Biomechanical comparison of humeral condyles with experimental intracondylar fissures immobilized with a transcondylar positional or a lag screw: An ex-vivo study in dogs

Authors: 
Tomas Serrano Crehuet, Pablo de Linares Tuduri, Jeffery Biskup
Vet Surg. 2021 Aug 12. doi: 10.1111/vsu.13714.

Objective: To compare the axial biomechanical properties of intracondylar humeral osteotomies fixed with 4.5 mm transcondylar positional or cortical lag screws.

Study design: Ex vivo study.

Sample population: Paired humeri from 21 canine cadavers.

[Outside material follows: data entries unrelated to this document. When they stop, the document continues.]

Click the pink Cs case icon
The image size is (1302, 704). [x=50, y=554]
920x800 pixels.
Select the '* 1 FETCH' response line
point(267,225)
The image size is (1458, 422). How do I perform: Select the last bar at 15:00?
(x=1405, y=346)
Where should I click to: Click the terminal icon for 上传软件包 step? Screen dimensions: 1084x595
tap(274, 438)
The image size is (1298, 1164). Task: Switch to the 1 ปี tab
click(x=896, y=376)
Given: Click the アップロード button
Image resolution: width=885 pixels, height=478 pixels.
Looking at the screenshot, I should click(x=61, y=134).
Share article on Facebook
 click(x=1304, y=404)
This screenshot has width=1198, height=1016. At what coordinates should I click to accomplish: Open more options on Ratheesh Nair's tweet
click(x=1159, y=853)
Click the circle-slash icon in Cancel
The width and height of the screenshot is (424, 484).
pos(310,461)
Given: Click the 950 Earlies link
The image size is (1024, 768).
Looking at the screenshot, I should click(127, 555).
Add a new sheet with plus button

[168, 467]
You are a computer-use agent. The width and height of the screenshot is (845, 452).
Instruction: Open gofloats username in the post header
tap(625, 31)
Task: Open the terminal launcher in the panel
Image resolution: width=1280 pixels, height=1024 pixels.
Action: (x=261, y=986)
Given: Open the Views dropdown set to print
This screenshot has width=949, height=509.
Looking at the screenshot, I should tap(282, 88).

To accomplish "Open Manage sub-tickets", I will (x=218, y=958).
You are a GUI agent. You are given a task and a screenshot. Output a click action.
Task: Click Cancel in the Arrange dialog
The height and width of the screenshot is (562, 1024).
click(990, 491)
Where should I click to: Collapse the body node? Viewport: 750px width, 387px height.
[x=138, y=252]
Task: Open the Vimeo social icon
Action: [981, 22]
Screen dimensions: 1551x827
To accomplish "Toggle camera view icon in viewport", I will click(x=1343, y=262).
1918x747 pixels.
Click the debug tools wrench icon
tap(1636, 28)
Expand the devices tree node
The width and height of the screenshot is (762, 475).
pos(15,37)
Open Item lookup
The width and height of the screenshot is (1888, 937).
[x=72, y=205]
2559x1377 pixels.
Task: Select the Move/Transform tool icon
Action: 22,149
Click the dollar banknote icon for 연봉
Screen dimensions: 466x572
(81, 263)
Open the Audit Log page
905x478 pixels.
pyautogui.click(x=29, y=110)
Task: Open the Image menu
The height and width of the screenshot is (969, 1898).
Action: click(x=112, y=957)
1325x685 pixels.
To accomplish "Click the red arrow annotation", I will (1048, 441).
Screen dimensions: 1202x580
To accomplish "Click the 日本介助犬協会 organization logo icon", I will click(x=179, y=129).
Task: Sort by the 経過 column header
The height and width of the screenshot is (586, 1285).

Materials and methods: An intracondylar osteotomy was created on each humerus to mimic an intracondylar fissure. Paired humeri were randomly assigned to fixation with a positional or a lag screw. All specimens were radiographed postinstrumentation to document proper screw placement. Axial load was applied to the distal articular surface of the trochlea at a rate of 1 mm/s until a 40% decrease in load was measured. Specimens were assessed for mode of failure with visual inspection and radiographs.

Results: Stiffness (1236.7 ± 181 N/mm vs. 1050.8 ± 265 N/mm), yield load (3284.3 ± 1703 N vs. 2071.1 ± 740 N), and maximum load (7378.0 ± 1288 vs. 5793.7 ± 2373 N) were greater in constructs fixed with a positional rather than a lag screw (p = .0008, .044, and .040, respectively).

Conclusion: In our model, mechanical properties were improved when the transcondylar osteotomy was stabilized with a 4.5 mm positional screw rather than a lag screw.

Clinical significance: This ex vivo study suggests that a transcondylar lag screw and positional screw are not biomechanically equal. Additional in vivo studies are need to help with clinical decision making when prophylactically treating HIF.